**What this task involves**
Only the lines from the one with "Image resolution: width=1802" to the end of the data, both ends included, should be output, exactly as they stand and without pictures.

**Data in this exercise**
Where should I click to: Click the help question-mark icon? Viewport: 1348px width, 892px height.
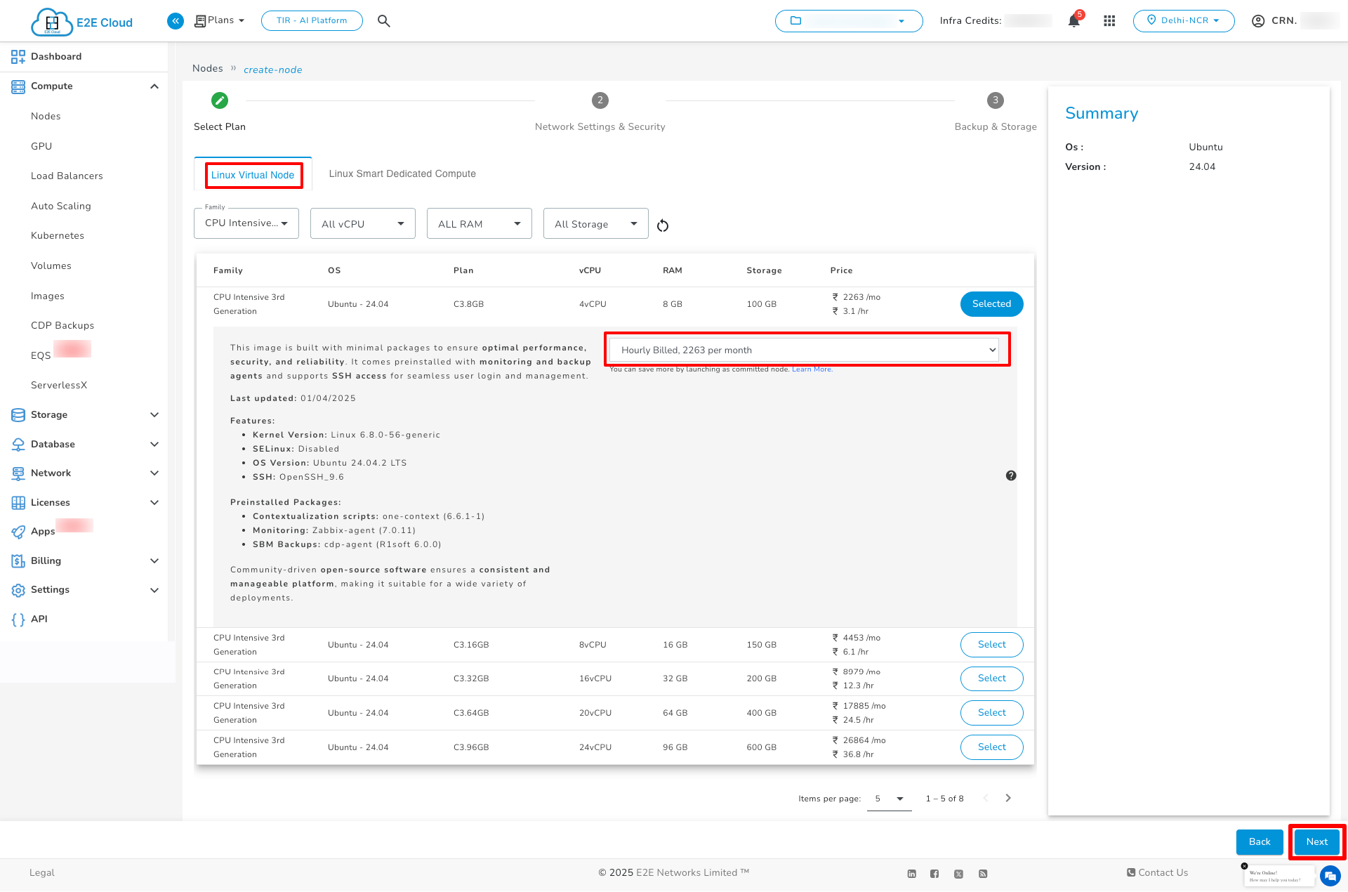tap(1011, 475)
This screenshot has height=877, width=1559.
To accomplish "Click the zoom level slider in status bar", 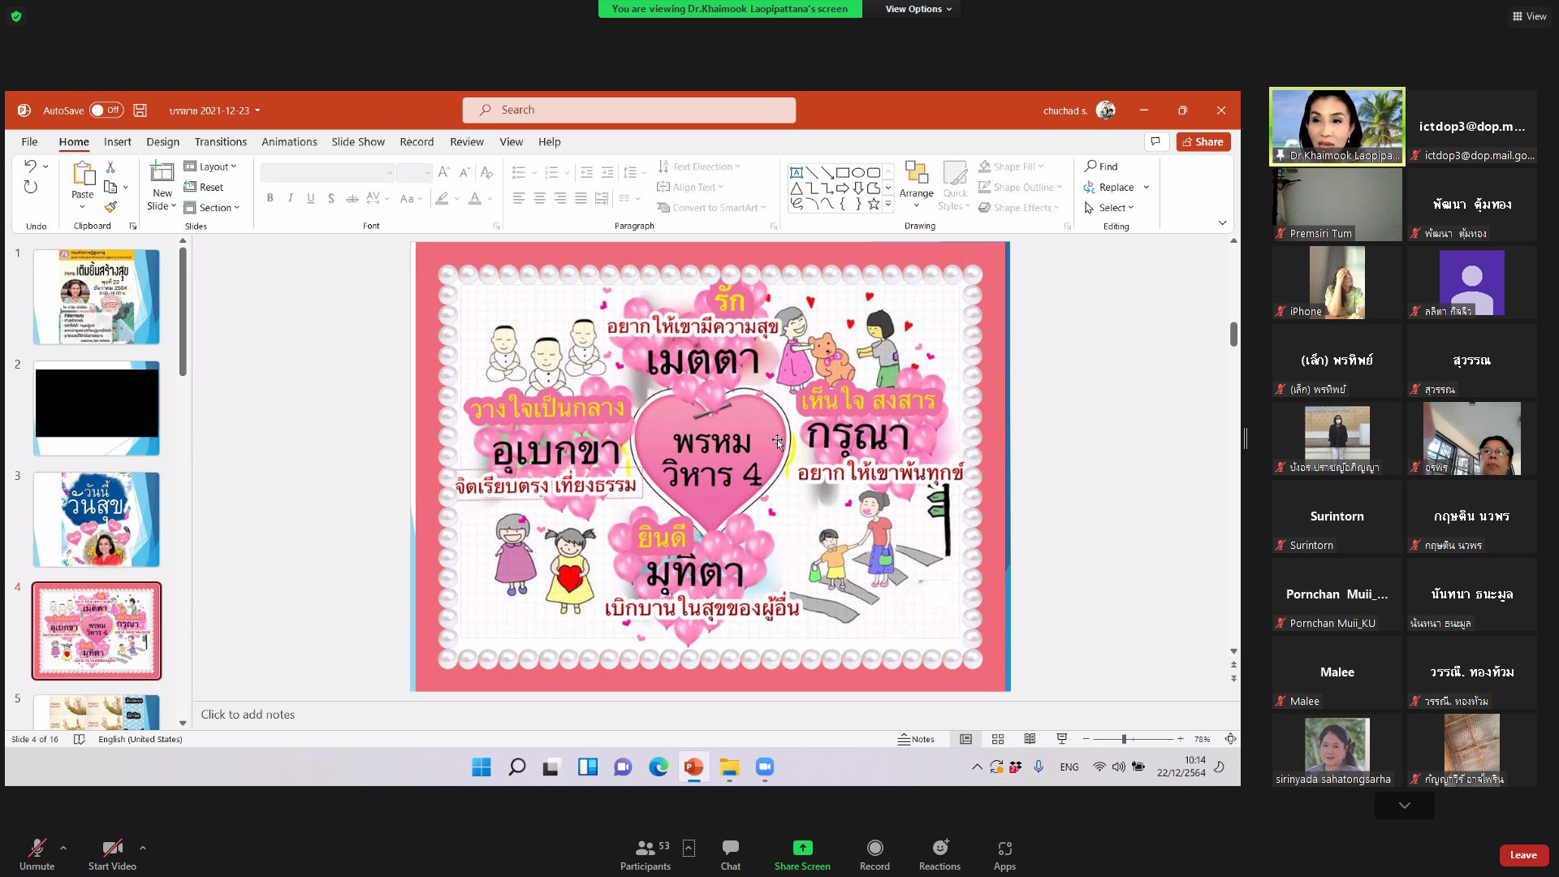I will pyautogui.click(x=1125, y=739).
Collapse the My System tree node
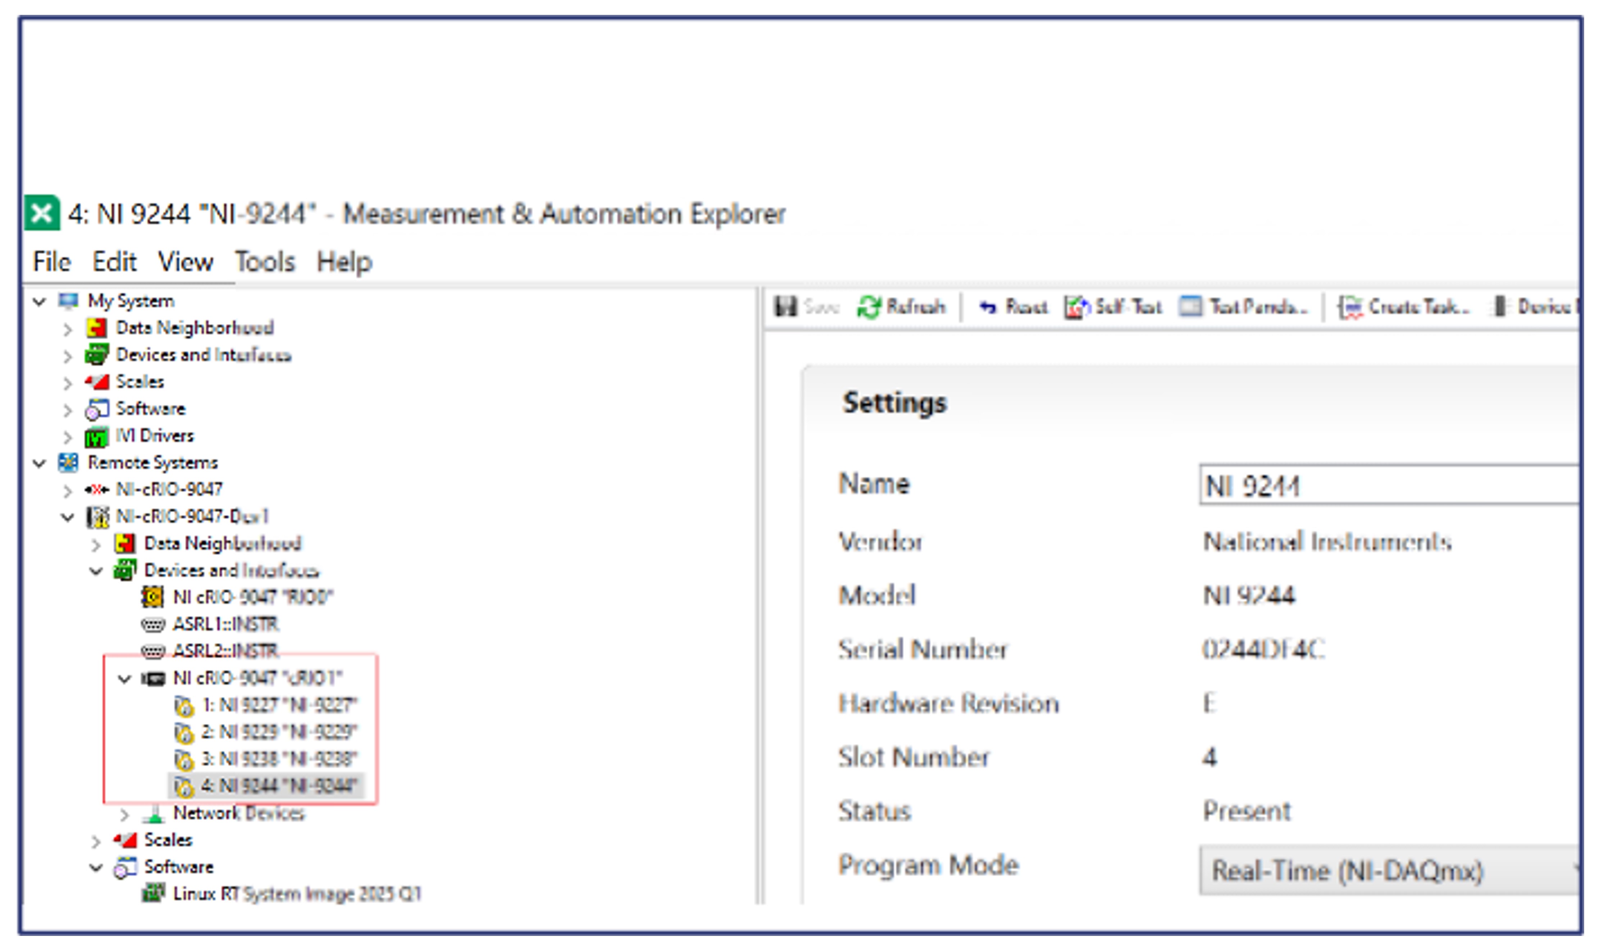The image size is (1599, 951). (40, 301)
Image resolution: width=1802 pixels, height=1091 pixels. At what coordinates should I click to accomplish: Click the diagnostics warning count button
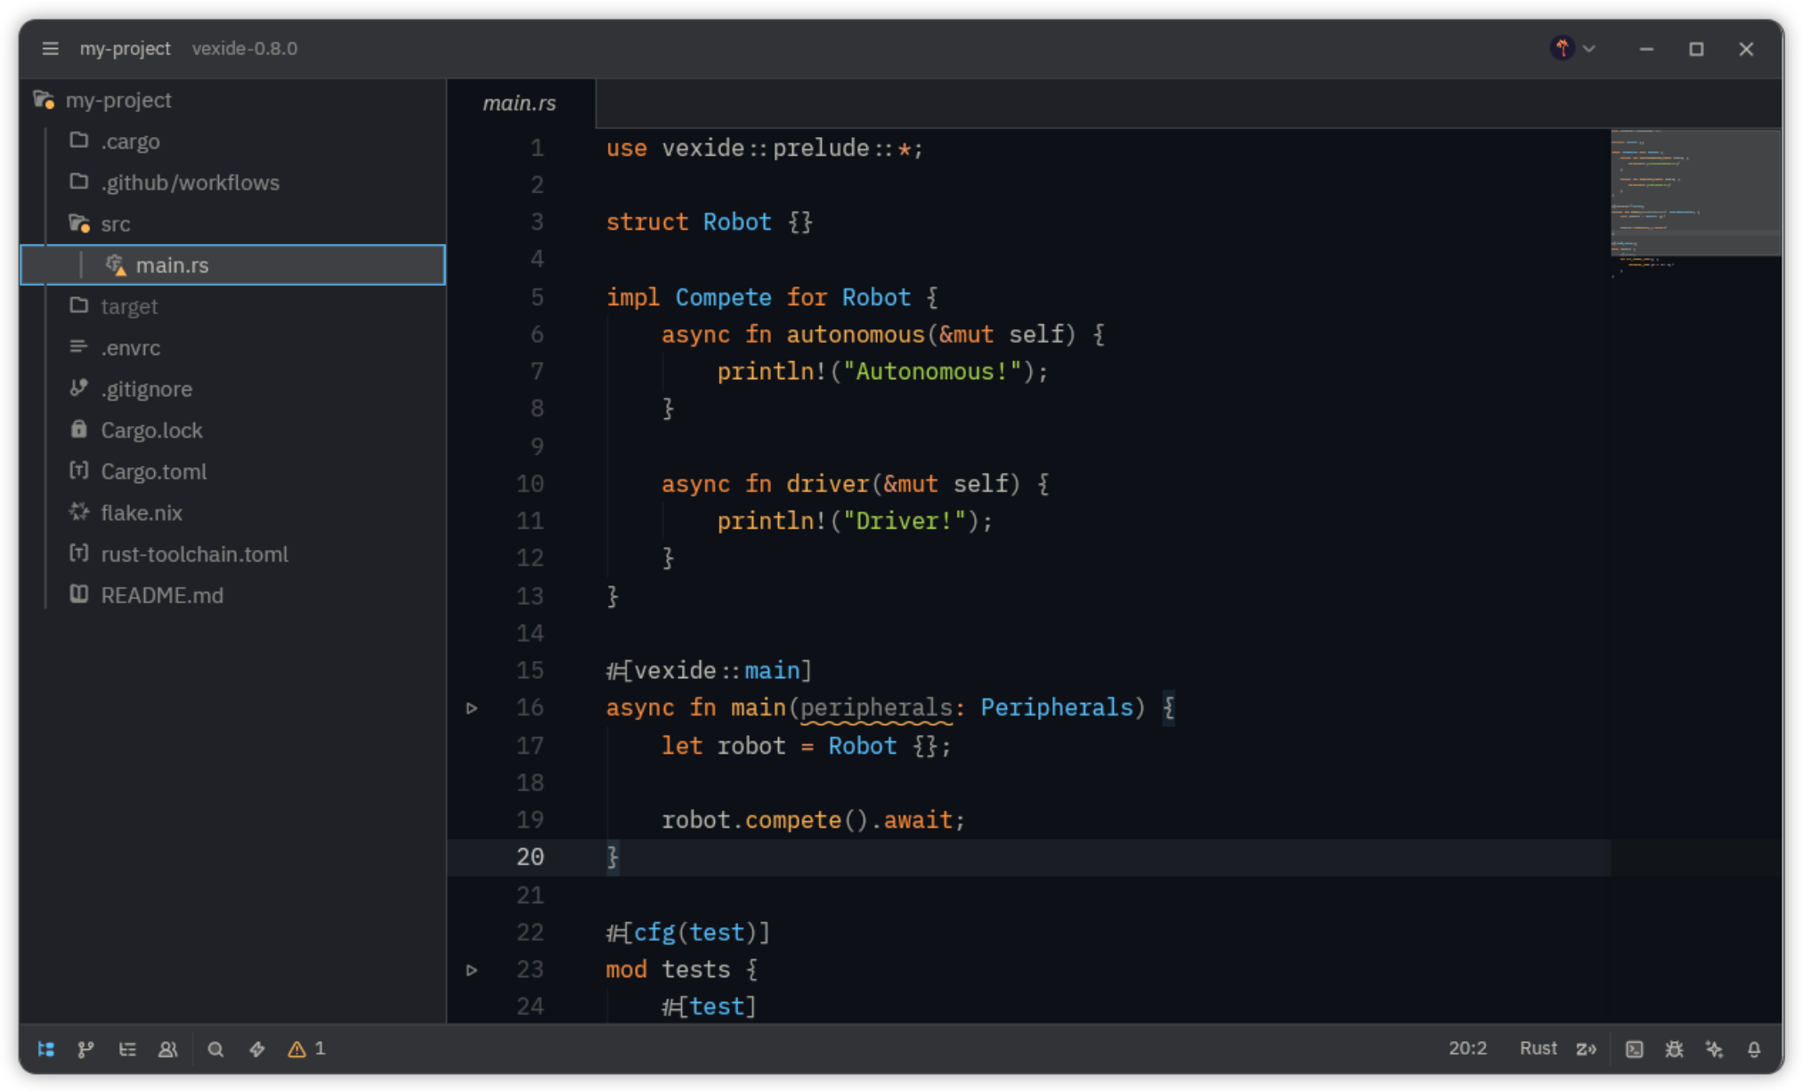coord(305,1049)
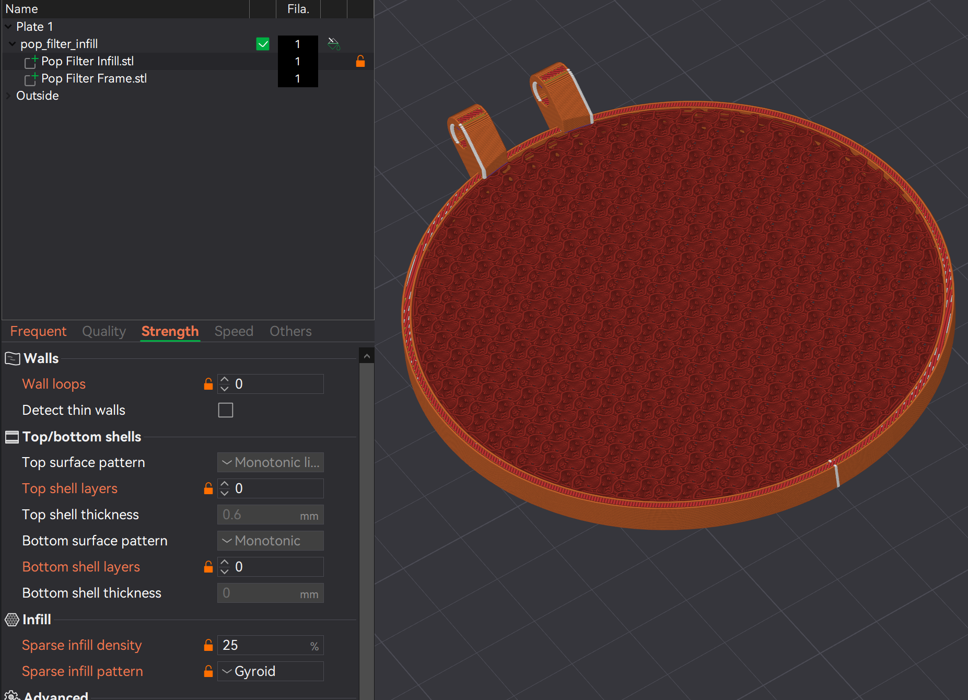
Task: Click the gear icon beside Advanced
Action: click(x=11, y=695)
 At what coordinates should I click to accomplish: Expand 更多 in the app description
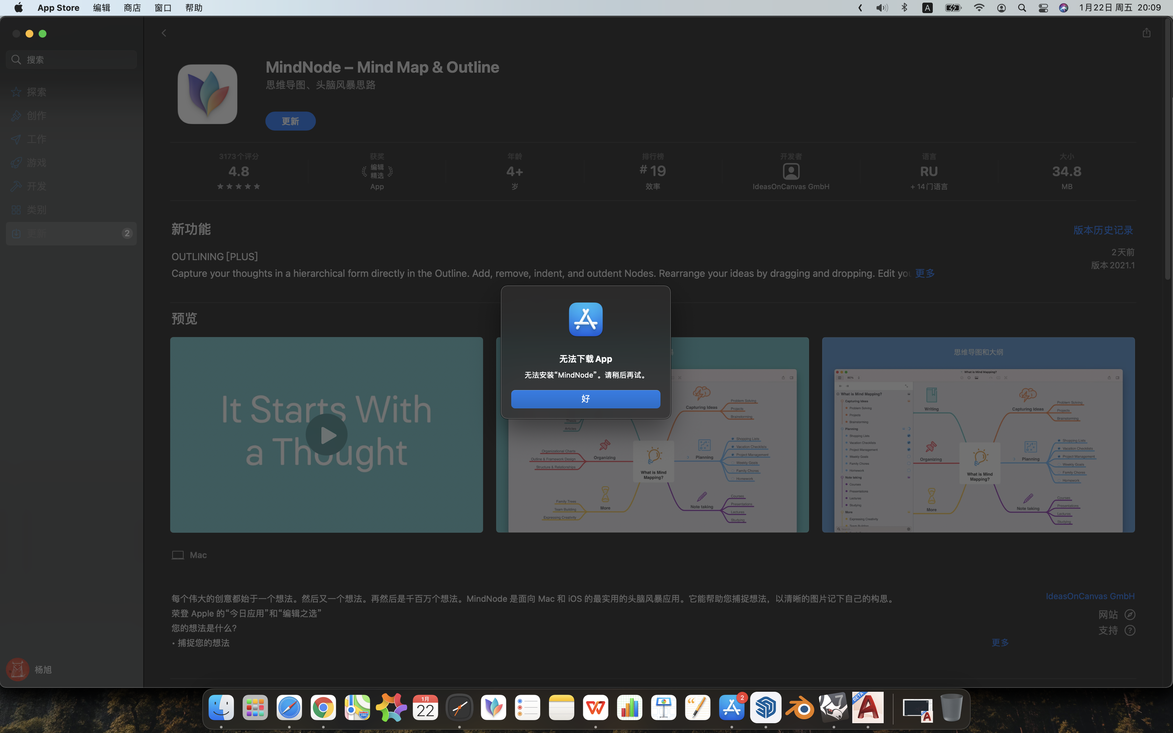pyautogui.click(x=999, y=642)
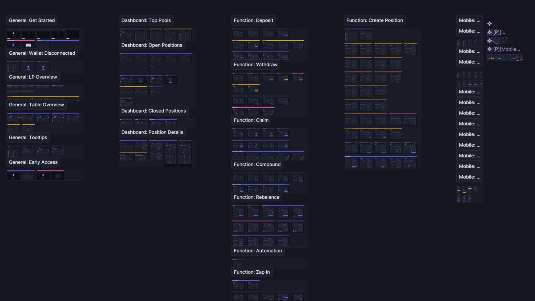Select the purple component icon beside "[P][Mobile..." label
This screenshot has height=301, width=535.
pyautogui.click(x=490, y=49)
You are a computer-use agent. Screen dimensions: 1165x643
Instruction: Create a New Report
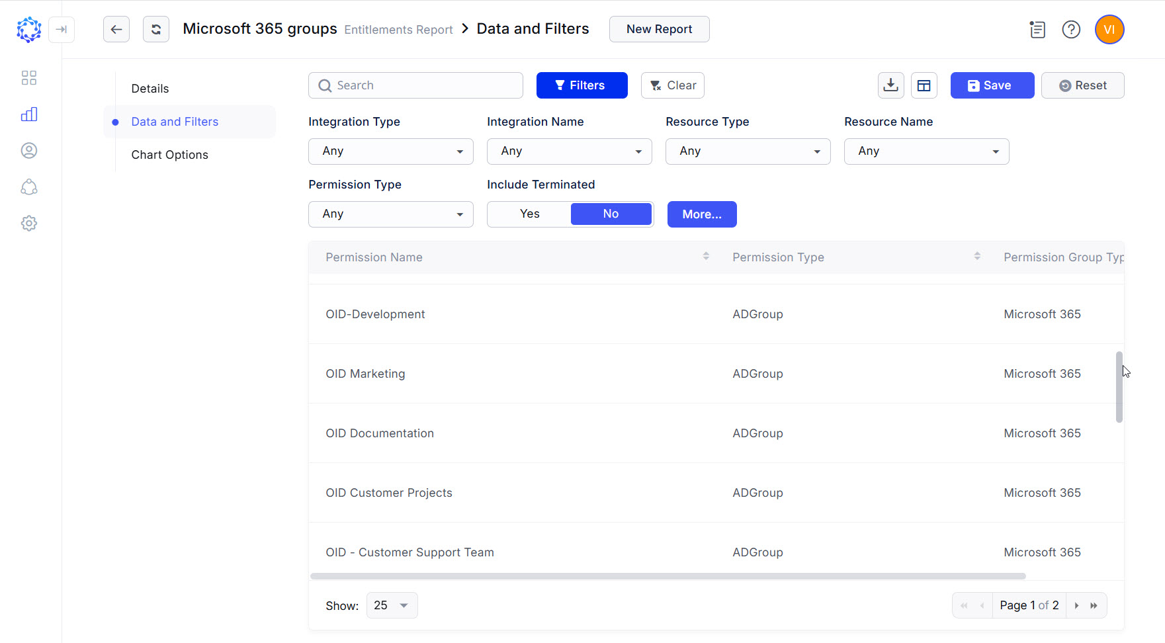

**Solved exercise**
Image resolution: width=1802 pixels, height=1091 pixels. At what coordinates should I click to accomplish: Click the diagnostics warning count button
coord(305,1049)
Task: Click the gear icon beside Advanced
Action: click(x=11, y=695)
 At what coordinates should I click to accomplish: Expand 更多 in the app description
pyautogui.click(x=999, y=642)
Select the purple component icon beside "[P][Mobile..." label
This screenshot has height=301, width=535.
pyautogui.click(x=490, y=49)
You are a computer-use agent. Screen dimensions: 1165x643
Instruction: Create a New Report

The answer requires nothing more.